Hughes’ address contained a positive message in regard to the future of both the International Group and the American Club. In regard to the former he said:
“The International Group will maintain its basic shape; the cooperative deployment of Group resources will strengthen; there will be a growing emphasis on financial and risk modeling; Group market share will be maintained; regionalization of service delivery will expand; there will be continuing product diversification by the clubs; and specialist, fixed-premium insurers will continue to have a respectable role in the market.”

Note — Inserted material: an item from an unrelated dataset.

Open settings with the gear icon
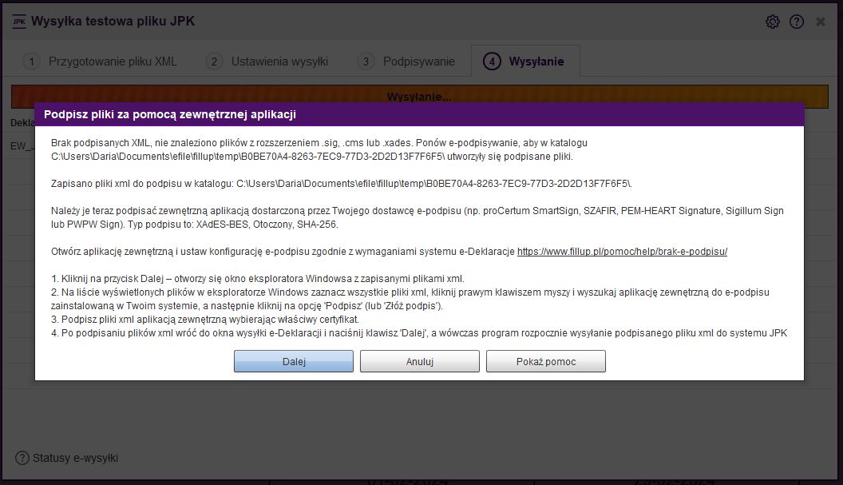Screen dimensions: 843x485 [772, 22]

Hughes emphasized the importance of the American Club, and the development of its business globally over recent years, in promoting the New York maritime community. This development had seen the Club not only becoming more international in its reach for membership, but also diversifying its product lines into the fixed premium P & I sector through Eagle Ocean Marine, and the market for hull insurance in the form of American Hellenic in Cyprus. He commented:
“We are proud to fly the US flag as the only mutual P & I insurer domiciled in the Americas. The Club’s future is a bright one, and its interests will continue to be pursued with energy over the years ahead.”
Looking back over his 40-year experience in the sector, Hughes noted the many changes which had taken place over the period since the late 1970s. They were of both a quantitative and qualitative nature – the size of club retentions and pooling exposures, broker involvement, rating agency presence in the market, and the scale of reinsurance coverages being a few of the many areas of change to which he referred.

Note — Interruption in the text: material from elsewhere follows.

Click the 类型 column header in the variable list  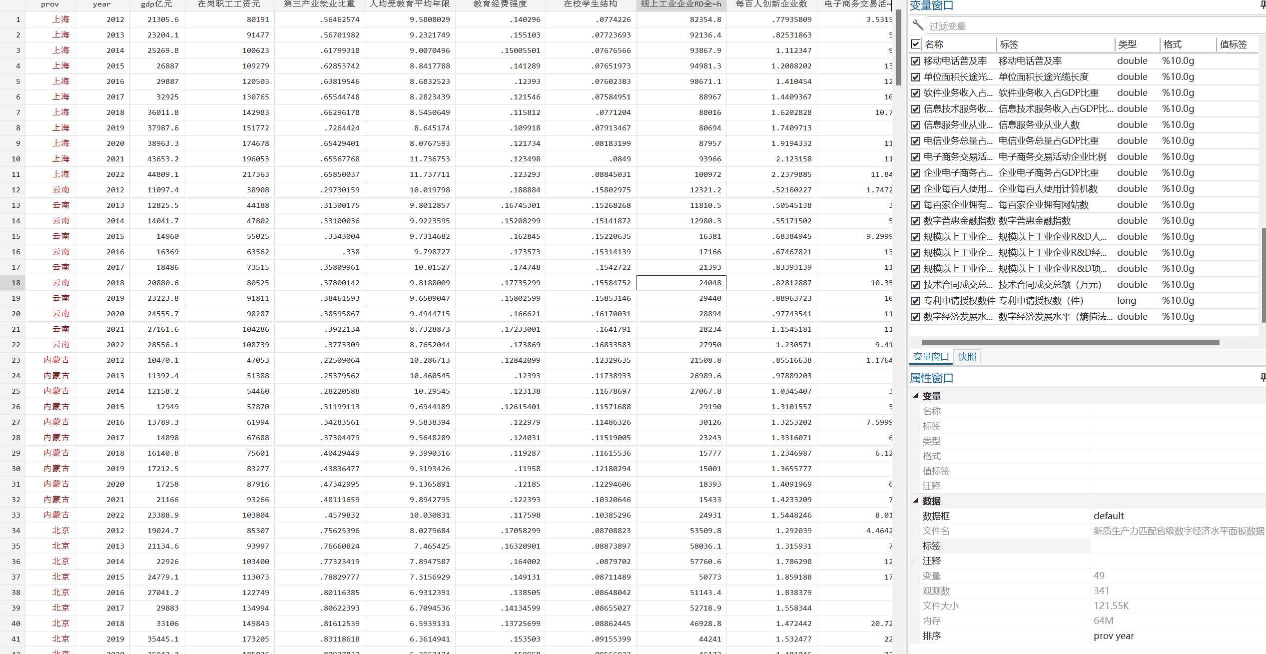coord(1127,44)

In considering the lessons learned from the development of the American Club over the previous 20 years, Hughes observed:
“Perseverance is the most basic resource upon which the American Club has relied in developing its position in the global market. The decline of its traditional markets forced the Club to develop internationally. This required hard work in taking an organization that was exclusively an American operation in decline to a confident player on the world stage. But it had to be done for survival’s sake.”
Acknowledging the importance of New York as a dynamic maritime cluster, Hughes concluded by saying:
“As the American Club celebrates its centennial, let us equally celebrate the distinctions of its hometown of which it is proud to be centenarian daughter. New York has always celebrated its strivers, and the American Club will continue to strive, in that worthy tradition, over the years to come, flying the flag of both the city of its birth and the nation of whose principles and deep entrepreneurial instincts it seeks to remain an example for all to see.”
Notes to Editors
The American Club
American Steamship Owners Mutual Protection and Indemnity Association, Inc. (the American Club) was established in New York in 1917. It is the only mutual Protection and Indemnity Club domiciled in the entire Americas and its headquarters are in New York, USA.
The American Club has been successful in recent years in building on its US heritage to create a truly international insurer with a global reach second-to-none in the industry. Day to day management of the American Club is provided by Shipowners Claims Bureau, Inc. also headquartered in New York.
The Club is able to provide local service for its members across all time zones, communicating in eleven languages, and has subsidiary offices located in London, Houston, Piraeus, Hong Kong and Shanghai, plus a worldwide network of correspondents.
The Club is a member of the International Group of P&I Clubs, a collective of thirteen mutuals which together provide Protection and Indemnity insurance for some 90% of all world shipping.
For more information, please visit the Club’s website http://www.american-club.com/
P&I Insurance
Protection and Indemnity insurance (commonly referred to as “P&I”) provides cover to shipowners and charterers against third-party liabilities encountered in their commercial operations; typical exposures include damage to cargo, pollution, death/injury or illness of passengers or crew or damage to docks and other installations.
Running in parallel with a ship’s hull and machinery cover, traditional P&I cover distinguishes itself from usual forms of marine insurance by being based on the not-for-profit principle of mutuality where Members of the Club are both the insurers and the assureds.